Thesis #9

Winners take all in digital markets

In analog markets, there’s generally room for competition. Coke isn’t going to wipe out Pepsi. Toyota hasn’t wiped out Honda or Ford. But digital marketplaces appear to be different: they tend to produce winner-takes-all outcomes: Google in search, Facebook in social networking, Amazon in online retailing.

Why is this? It’s partly down to the fact that digital technology is distinctively different from older ones (see Thesis 1). Zero marginal costs mean that if you make the necessary early investment to develop a digital product, then it costs very little to roll out a million copies. The power of network effects mean that there’s a need to “get big fast” — and the quickest way of getting to the point where network effects really matter is giving away the product for free. And once you’ve got network power working for you then a positive feedback loop kicks in.

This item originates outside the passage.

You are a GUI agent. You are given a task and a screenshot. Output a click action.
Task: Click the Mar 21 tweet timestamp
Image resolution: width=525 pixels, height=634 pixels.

As an example, consider the history of Google. When it first appeared, its founders had invented an original way of ranking Web pages that were returned as a result of a search query. This was elegantly implemented in a fast and responsive way, and once users had discovered it they rarely went back to its earlier competitors. So usage of the search engine increased very rapidly, so Google used its early investment funding to build inexpensive, highly-optimised server farms to ensure that the service stayed responsive. All of this meant that the company was effectively training millions of users to search more often and more efficiently. And as it chose a business model — surveillance capitalism — to generate revenues, it began to collect data on all its users. This data made it possible to return search results that were more intelligently ‘personalised’. And the more people used the service the better it got. Which is how we wound up with a company that has an apparently unchallengeable monopoly of search. Google was the winner that took all.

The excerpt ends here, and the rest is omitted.